───── Supplied material

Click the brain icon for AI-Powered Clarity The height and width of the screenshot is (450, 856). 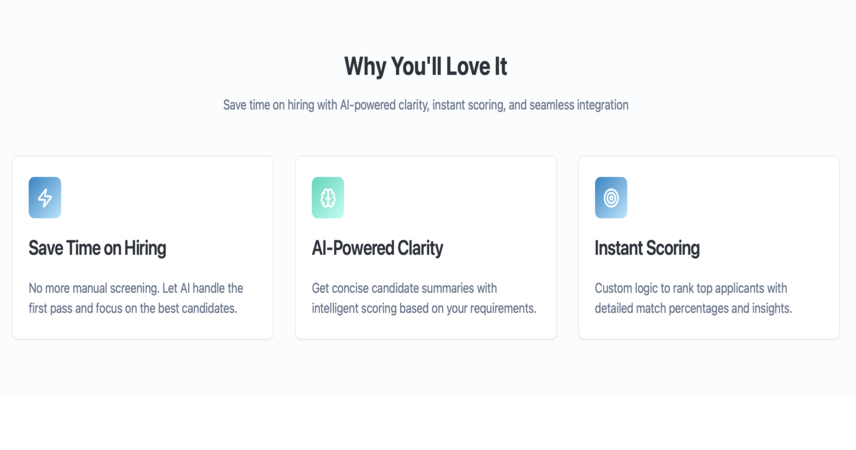coord(328,198)
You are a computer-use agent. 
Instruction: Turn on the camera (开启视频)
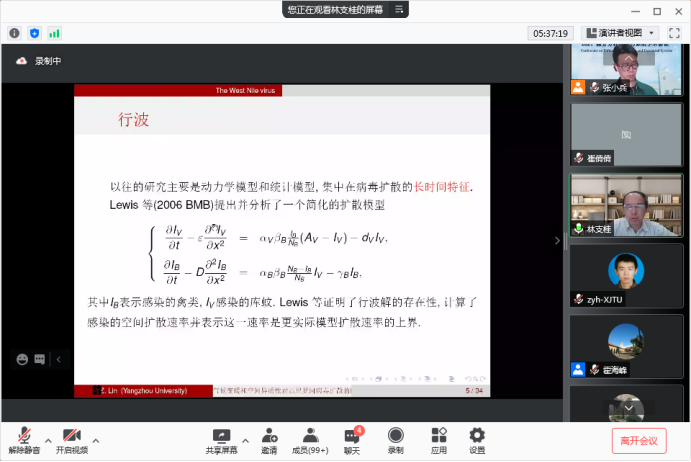71,440
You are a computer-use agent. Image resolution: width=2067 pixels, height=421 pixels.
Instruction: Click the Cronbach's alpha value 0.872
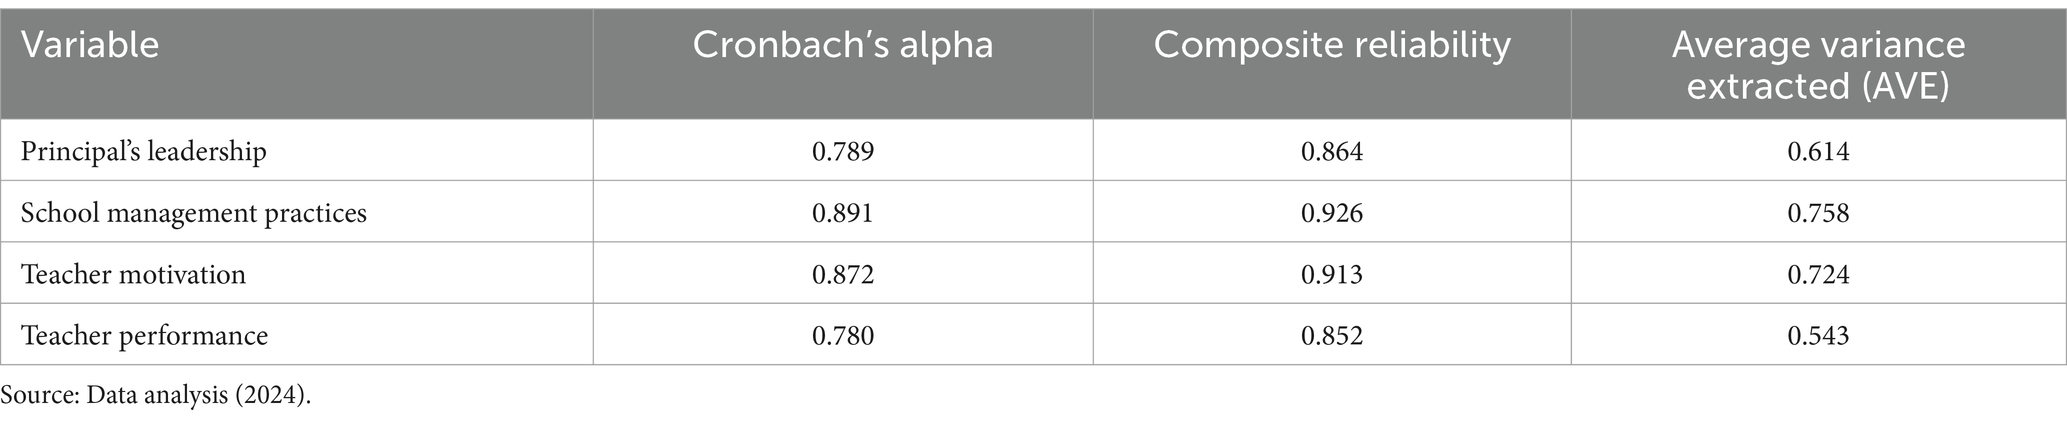click(x=843, y=274)
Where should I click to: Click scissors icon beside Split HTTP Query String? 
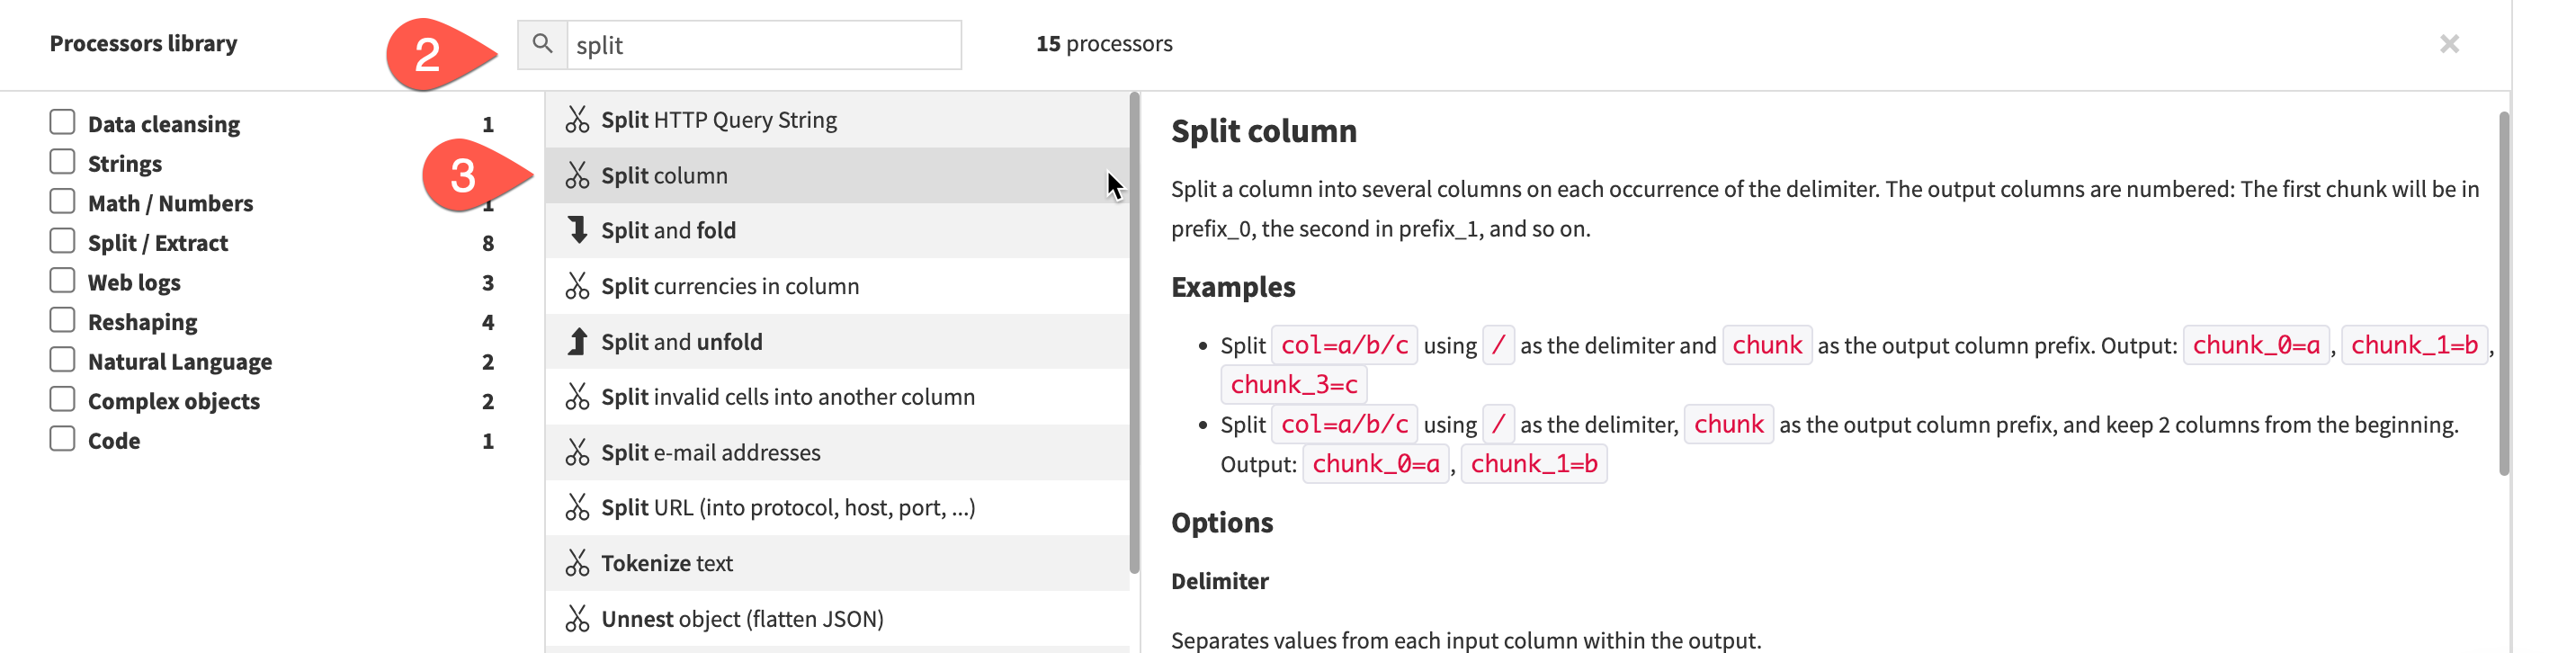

──────────

:: Exercise prompt ::
Exactly one number is wanted in reply: the count of lines above that hold the string "computer".

:: Output for this task ::
2